#### PROBLEM TO SOLVE
Somewhere below is a line with "Image resolution: width=1178" and, later, a line with "Toggle Показывать товары"; repeat those two lines and all the lines between them, exactly as they are.

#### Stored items
____________
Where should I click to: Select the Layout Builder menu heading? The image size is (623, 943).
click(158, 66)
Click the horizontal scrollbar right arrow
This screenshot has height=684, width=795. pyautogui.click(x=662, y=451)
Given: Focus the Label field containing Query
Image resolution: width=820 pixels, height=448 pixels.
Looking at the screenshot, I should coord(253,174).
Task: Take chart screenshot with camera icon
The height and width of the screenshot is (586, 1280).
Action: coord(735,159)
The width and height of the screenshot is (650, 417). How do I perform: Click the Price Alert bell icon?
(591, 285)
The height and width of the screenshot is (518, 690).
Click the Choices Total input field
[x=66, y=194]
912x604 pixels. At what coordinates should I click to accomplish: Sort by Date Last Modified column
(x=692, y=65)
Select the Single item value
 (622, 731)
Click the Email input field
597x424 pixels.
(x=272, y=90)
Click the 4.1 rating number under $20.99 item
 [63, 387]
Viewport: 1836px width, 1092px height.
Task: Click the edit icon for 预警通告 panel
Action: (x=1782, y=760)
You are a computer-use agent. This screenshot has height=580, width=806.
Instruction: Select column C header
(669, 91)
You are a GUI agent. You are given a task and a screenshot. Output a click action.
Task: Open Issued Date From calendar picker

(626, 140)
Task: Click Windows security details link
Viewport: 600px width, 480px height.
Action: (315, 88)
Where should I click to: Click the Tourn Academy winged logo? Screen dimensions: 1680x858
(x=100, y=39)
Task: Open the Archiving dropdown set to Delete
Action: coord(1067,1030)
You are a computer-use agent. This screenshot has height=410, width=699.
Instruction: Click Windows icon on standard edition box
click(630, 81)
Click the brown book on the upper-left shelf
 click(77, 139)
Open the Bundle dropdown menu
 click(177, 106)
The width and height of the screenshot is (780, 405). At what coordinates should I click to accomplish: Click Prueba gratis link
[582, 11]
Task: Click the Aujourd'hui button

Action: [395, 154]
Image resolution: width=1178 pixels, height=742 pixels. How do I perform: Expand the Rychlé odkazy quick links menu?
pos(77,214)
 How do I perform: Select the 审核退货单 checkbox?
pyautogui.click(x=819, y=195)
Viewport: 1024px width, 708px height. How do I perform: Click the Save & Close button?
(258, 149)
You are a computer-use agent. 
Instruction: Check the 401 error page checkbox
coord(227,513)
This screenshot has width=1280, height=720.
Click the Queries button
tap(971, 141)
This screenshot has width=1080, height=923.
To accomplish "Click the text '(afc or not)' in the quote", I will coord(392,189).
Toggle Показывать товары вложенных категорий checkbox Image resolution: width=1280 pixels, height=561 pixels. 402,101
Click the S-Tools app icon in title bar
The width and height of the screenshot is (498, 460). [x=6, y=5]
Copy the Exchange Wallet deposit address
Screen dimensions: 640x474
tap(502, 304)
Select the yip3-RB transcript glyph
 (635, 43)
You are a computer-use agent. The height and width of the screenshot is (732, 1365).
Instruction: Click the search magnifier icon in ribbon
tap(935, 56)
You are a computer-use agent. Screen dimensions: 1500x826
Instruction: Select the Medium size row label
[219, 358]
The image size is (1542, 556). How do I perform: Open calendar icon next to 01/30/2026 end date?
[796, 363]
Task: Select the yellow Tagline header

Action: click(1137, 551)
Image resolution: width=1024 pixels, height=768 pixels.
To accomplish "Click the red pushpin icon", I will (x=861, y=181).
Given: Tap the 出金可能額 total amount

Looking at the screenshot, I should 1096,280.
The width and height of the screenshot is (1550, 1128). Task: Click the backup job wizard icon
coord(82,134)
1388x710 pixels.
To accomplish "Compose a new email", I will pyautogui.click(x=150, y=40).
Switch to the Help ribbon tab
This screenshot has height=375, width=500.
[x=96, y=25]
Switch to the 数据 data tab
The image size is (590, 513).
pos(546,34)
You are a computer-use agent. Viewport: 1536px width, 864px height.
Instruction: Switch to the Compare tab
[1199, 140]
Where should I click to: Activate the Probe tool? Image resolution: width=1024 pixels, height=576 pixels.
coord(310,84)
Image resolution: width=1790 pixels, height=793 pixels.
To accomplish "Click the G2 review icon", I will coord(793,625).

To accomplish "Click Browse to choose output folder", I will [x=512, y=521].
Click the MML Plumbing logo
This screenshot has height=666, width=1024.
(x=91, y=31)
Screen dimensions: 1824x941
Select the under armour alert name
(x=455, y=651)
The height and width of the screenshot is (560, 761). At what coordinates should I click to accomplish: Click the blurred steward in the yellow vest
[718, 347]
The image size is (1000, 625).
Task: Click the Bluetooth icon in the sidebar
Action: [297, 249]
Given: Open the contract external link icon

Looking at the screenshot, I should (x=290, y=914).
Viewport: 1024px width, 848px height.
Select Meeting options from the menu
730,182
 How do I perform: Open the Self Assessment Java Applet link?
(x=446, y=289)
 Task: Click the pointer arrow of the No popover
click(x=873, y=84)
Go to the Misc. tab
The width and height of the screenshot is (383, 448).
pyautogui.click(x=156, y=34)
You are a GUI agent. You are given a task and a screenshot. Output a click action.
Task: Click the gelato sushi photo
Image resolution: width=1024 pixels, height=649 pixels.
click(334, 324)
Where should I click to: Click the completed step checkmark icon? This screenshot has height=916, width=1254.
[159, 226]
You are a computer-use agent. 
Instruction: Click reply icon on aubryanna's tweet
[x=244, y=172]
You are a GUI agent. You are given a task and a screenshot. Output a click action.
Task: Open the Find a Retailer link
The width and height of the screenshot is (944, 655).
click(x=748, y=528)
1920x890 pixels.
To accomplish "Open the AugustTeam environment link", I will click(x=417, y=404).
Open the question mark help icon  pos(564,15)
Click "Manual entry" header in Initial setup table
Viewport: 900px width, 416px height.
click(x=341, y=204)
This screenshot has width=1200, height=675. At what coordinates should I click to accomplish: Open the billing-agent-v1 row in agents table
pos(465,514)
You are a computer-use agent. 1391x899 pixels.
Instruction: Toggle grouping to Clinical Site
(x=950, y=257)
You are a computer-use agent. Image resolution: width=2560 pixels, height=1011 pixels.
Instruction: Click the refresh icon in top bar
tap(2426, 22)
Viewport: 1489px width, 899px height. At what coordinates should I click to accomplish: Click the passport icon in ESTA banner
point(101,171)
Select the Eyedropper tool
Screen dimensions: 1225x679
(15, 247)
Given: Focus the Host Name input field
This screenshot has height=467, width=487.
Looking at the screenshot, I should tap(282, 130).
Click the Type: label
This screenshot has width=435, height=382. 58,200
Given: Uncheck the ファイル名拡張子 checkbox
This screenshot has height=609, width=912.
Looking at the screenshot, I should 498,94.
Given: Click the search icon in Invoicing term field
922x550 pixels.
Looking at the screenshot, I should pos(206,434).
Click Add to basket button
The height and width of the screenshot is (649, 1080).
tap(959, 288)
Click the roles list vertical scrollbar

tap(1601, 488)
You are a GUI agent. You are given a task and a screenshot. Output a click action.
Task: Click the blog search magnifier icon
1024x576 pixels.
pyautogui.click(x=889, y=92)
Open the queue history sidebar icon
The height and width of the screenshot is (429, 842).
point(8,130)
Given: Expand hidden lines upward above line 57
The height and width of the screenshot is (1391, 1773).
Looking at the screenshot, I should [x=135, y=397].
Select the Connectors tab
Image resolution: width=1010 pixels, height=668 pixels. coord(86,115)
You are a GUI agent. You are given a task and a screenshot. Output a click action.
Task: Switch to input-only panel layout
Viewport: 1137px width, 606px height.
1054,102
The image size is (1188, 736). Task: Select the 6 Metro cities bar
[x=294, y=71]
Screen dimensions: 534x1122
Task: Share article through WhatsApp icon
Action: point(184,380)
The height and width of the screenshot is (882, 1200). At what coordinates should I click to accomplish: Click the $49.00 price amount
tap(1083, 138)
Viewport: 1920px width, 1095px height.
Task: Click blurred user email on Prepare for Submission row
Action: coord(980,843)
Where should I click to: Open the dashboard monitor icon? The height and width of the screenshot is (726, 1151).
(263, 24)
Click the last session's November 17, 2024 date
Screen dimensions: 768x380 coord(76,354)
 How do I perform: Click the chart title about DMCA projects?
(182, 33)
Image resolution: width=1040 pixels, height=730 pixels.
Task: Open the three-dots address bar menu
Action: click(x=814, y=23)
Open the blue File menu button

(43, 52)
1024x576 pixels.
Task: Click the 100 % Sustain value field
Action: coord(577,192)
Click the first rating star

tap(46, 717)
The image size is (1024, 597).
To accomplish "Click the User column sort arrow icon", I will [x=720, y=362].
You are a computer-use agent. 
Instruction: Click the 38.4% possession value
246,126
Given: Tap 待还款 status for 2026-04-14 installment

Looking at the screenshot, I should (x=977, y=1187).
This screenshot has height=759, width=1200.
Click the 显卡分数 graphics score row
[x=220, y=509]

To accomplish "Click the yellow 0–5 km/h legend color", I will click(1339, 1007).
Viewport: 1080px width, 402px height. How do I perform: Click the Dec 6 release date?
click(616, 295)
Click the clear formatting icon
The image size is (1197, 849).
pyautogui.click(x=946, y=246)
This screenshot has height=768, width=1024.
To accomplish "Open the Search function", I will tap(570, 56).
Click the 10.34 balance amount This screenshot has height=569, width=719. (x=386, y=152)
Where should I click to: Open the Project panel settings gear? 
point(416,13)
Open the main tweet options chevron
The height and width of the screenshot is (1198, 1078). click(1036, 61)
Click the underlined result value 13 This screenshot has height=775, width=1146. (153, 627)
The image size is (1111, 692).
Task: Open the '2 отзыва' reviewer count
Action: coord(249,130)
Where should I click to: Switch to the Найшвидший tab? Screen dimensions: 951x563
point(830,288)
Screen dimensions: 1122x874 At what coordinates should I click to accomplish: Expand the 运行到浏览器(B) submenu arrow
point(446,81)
____________
#### YOUR SOLUTION
Image resolution: width=1178 pixels, height=742 pixels. How do I perform: Expand the Rychlé odkazy quick links menu?
pos(77,214)
 How do I perform: Select the 审核退货单 checkbox?
pyautogui.click(x=819, y=195)
Viewport: 1024px width, 708px height. How do I perform: Click the Save & Close button?
(258, 149)
You are a computer-use agent. 
Instruction: Check the 401 error page checkbox
coord(227,513)
This screenshot has width=1280, height=720.
Click the Queries button
tap(971, 141)
This screenshot has width=1080, height=923.
To accomplish "Click the text '(afc or not)' in the quote", I will coord(392,189).
Toggle Показывать товары вложенных категорий checkbox Image resolution: width=1280 pixels, height=561 pixels. 402,101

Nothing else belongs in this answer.